● WHAT TO DO:
Can you format the lines below as a Markdown table with the columns Row and Line, one line per row and blank lines left out?
-- Opening Marker --
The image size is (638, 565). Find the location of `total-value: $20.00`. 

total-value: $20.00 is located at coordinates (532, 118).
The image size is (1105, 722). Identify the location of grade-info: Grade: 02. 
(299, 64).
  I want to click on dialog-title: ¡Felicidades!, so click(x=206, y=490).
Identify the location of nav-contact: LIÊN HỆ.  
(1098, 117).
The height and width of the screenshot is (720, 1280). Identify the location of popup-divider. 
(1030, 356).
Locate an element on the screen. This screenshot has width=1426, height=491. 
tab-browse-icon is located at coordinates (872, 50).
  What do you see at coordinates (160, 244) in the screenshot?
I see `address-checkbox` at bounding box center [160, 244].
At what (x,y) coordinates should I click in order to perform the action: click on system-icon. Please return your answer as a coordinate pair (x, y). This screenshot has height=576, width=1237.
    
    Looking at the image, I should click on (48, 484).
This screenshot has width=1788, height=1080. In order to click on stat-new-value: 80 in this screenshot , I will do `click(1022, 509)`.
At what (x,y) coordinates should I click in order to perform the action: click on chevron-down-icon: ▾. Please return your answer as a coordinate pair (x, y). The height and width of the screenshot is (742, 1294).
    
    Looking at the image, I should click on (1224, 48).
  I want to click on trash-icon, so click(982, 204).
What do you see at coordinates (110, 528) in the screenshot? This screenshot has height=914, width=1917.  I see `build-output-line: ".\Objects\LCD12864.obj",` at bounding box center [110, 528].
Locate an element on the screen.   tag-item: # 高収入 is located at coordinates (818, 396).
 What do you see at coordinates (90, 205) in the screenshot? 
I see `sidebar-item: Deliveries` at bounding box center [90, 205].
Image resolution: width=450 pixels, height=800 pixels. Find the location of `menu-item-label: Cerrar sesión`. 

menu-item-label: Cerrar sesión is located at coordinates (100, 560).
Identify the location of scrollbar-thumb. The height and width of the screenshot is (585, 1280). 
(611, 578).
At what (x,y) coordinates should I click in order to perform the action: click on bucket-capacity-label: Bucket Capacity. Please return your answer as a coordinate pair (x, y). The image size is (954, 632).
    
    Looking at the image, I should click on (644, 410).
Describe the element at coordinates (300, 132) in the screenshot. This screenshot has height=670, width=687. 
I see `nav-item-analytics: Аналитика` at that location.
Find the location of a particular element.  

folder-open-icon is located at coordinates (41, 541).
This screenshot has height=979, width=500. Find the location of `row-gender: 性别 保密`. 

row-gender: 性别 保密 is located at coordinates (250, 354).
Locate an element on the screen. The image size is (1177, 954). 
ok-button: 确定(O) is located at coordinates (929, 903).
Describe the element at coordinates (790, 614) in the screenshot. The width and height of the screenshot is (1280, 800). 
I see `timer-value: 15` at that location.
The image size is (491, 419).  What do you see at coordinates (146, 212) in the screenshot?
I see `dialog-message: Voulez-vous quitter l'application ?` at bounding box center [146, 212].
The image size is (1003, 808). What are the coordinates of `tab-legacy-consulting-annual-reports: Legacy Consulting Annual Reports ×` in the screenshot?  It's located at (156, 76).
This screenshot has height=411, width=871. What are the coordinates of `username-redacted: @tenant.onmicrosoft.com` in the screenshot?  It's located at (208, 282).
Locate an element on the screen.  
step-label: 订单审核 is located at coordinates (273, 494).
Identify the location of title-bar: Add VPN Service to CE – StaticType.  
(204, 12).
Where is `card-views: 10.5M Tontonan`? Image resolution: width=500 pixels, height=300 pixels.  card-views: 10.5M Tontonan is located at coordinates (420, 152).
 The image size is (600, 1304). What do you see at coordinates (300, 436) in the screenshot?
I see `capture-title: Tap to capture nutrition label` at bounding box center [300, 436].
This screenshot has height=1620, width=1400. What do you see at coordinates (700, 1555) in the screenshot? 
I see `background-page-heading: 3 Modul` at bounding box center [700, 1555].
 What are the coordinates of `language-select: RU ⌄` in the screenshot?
-- Closing Marker --
● FINAL ANSWER:
| Row | Line |
|---|---|
| 1 | The image size is (638, 565). Find the location of `total-value: $20.00`.  |
| 2 | total-value: $20.00 is located at coordinates (532, 118). |
| 3 | The image size is (1105, 722). Identify the location of grade-info: Grade: 02.  |
| 4 | (299, 64). |
| 5 |   I want to click on dialog-title: ¡Felicidades!, so click(x=206, y=490). |
| 6 | Identify the location of nav-contact: LIÊN HỆ.   |
| 7 | (1098, 117). |
| 8 | The height and width of the screenshot is (720, 1280). Identify the location of popup-divider.  |
| 9 | (1030, 356). |
| 10 | Locate an element on the screen. This screenshot has width=1426, height=491.  |
| 11 | tab-browse-icon is located at coordinates (872, 50). |
| 12 |   What do you see at coordinates (160, 244) in the screenshot? |
| 13 | I see `address-checkbox` at bounding box center [160, 244]. |
| 14 | At what (x,y) coordinates should I click in order to perform the action: click on system-icon. Please return your answer as a coordinate pair (x, y). This screenshot has height=576, width=1237. |
| 15 |     Looking at the image, I should click on (48, 484). |
| 16 | This screenshot has width=1788, height=1080. In order to click on stat-new-value: 80 in this screenshot , I will do `click(1022, 509)`. |
| 17 | At what (x,y) coordinates should I click in order to perform the action: click on chevron-down-icon: ▾. Please return your answer as a coordinate pair (x, y). The height and width of the screenshot is (742, 1294). |
| 18 |     Looking at the image, I should click on (1224, 48). |
| 19 |   I want to click on trash-icon, so click(982, 204). |
| 20 | What do you see at coordinates (110, 528) in the screenshot? This screenshot has height=914, width=1917.  I see `build-output-line: ".\Objects\LCD12864.obj",` at bounding box center [110, 528]. |
| 21 | Locate an element on the screen.   tag-item: # 高収入 is located at coordinates (818, 396). |
| 22 |  What do you see at coordinates (90, 205) in the screenshot?  |
| 23 | I see `sidebar-item: Deliveries` at bounding box center [90, 205]. |
| 24 | Image resolution: width=450 pixels, height=800 pixels. Find the location of `menu-item-label: Cerrar sesión`.  |
| 25 | menu-item-label: Cerrar sesión is located at coordinates (100, 560). |
| 26 | Identify the location of scrollbar-thumb. The height and width of the screenshot is (585, 1280).  |
| 27 | (611, 578). |
| 28 | At what (x,y) coordinates should I click in order to perform the action: click on bucket-capacity-label: Bucket Capacity. Please return your answer as a coordinate pair (x, y). The image size is (954, 632). |
| 29 |     Looking at the image, I should click on (644, 410). |
| 30 | Describe the element at coordinates (300, 132) in the screenshot. This screenshot has height=670, width=687.  |
| 31 | I see `nav-item-analytics: Аналитика` at that location. |
| 32 | Find the location of a particular element.   |
| 33 | folder-open-icon is located at coordinates (41, 541). |
| 34 | This screenshot has height=979, width=500. Find the location of `row-gender: 性别 保密`.  |
| 35 | row-gender: 性别 保密 is located at coordinates (250, 354). |
| 36 | Locate an element on the screen. The image size is (1177, 954).  |
| 37 | ok-button: 确定(O) is located at coordinates (929, 903). |
| 38 | Describe the element at coordinates (790, 614) in the screenshot. The width and height of the screenshot is (1280, 800).  |
| 39 | I see `timer-value: 15` at that location. |
| 40 | The image size is (491, 419).  What do you see at coordinates (146, 212) in the screenshot? |
| 41 | I see `dialog-message: Voulez-vous quitter l'application ?` at bounding box center [146, 212]. |
| 42 | The image size is (1003, 808). What are the coordinates of `tab-legacy-consulting-annual-reports: Legacy Consulting Annual Reports ×` in the screenshot?  It's located at (156, 76). |
| 43 | This screenshot has height=411, width=871. What are the coordinates of `username-redacted: @tenant.onmicrosoft.com` in the screenshot?  It's located at (208, 282). |
| 44 | Locate an element on the screen.   |
| 45 | step-label: 订单审核 is located at coordinates (273, 494). |
| 46 | Identify the location of title-bar: Add VPN Service to CE – StaticType.   |
| 47 | (204, 12). |
| 48 | Where is `card-views: 10.5M Tontonan`? Image resolution: width=500 pixels, height=300 pixels.  card-views: 10.5M Tontonan is located at coordinates (420, 152). |
| 49 |  The image size is (600, 1304). What do you see at coordinates (300, 436) in the screenshot? |
| 50 | I see `capture-title: Tap to capture nutrition label` at bounding box center [300, 436]. |
| 51 | This screenshot has height=1620, width=1400. What do you see at coordinates (700, 1555) in the screenshot?  |
| 52 | I see `background-page-heading: 3 Modul` at bounding box center [700, 1555]. |
| 53 |  What are the coordinates of `language-select: RU ⌄` in the screenshot? |